Incorporate a Motorola WiFi Baby Monitor into Home Assistant

Smart Home

We recently purchased a Motorola WiFi baby monitor and i wanted to see if I could incorporate it into Home Assistant. Full disclosure–we ultimately were not happy with the monitor and returned it, but for anyone who uses it and enjoys it, this may be useful.

An internet search led me to this blog post about “hacking” a Motorola baby monitor. The author digs into the network traffic quite a bit, but for me the most useful information was the URL to fetch the temperature–http://<camera-ip>/?action=command&command=value_temperature.
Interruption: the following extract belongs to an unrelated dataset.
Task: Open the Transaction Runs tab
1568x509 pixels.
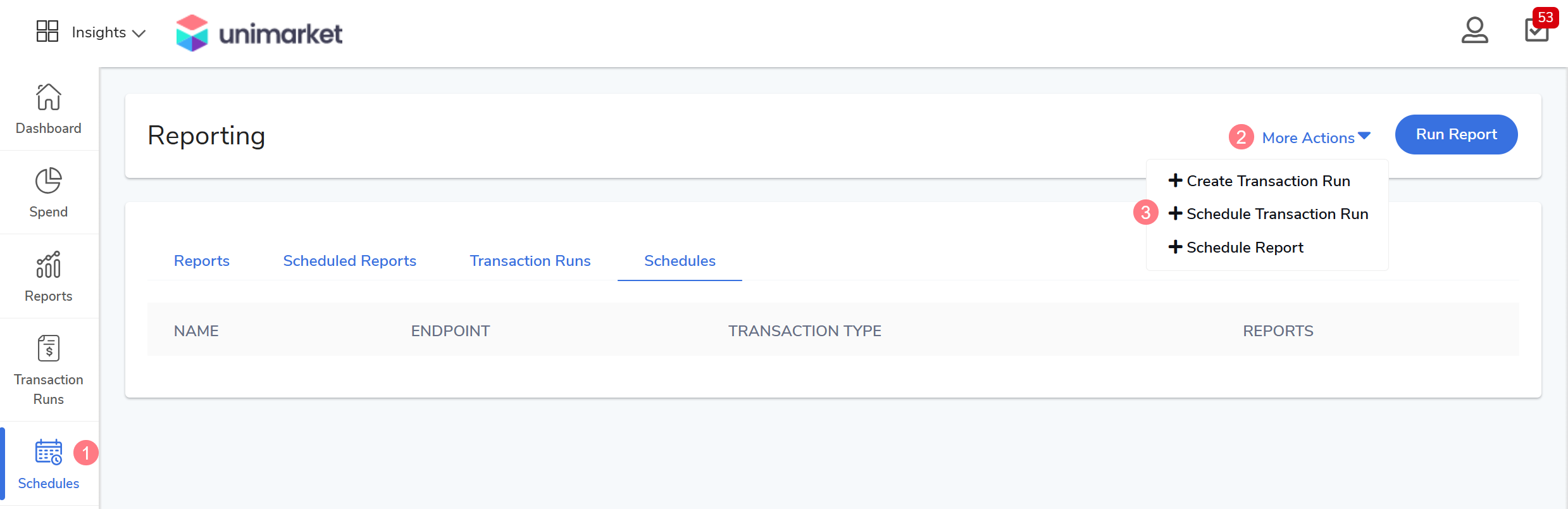Action: (530, 261)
I looked to another useful resource–iSpyConnect’s database of camera stream URLs–to get the actual video feed URL. Then I plugged those into my Home Assistant configuration.yaml file.
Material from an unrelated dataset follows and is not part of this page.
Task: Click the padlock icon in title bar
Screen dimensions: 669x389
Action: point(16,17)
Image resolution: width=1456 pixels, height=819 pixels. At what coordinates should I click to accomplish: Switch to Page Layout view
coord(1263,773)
The camera portion was straightforward; I added an mjpeg camera with the appropriate URLs from the iSpyConnect database:

camera:
  - platform: mjpeg
    name: Nursery Camera
    mjpeg_url: http://<camera ip address>/-wvhttp-01-/video.cgi
    still_image_url: http://<camera ip address>/cgi/jpg/image.cgi

To view the temperature, I had to get a little more creative. I used a command_line sensor to fetch the temperature URL as text and then used a template to convert it to Fahrenheit and round to an integer (it is provided in Celsius):

sensor:
  - platform: command_line
    command: python3 -c "import requests; print(requests.get('<camera ip address>/?action=command&command=value_temperature').text)"
    name: Nursery Room Temperature
    value_template: '{{ (value.split(": ")[1]|float * 1.8 + 32)|round }}'
    unit_of_measurement: °F

After that I had a camera.nursery_camera  entity and a sensor.nursery_room_temperature entity to incorporate into my UI and automations, etc. Home Assistant was even smart enough to render a thermometer icon for the temperature sensor automatically.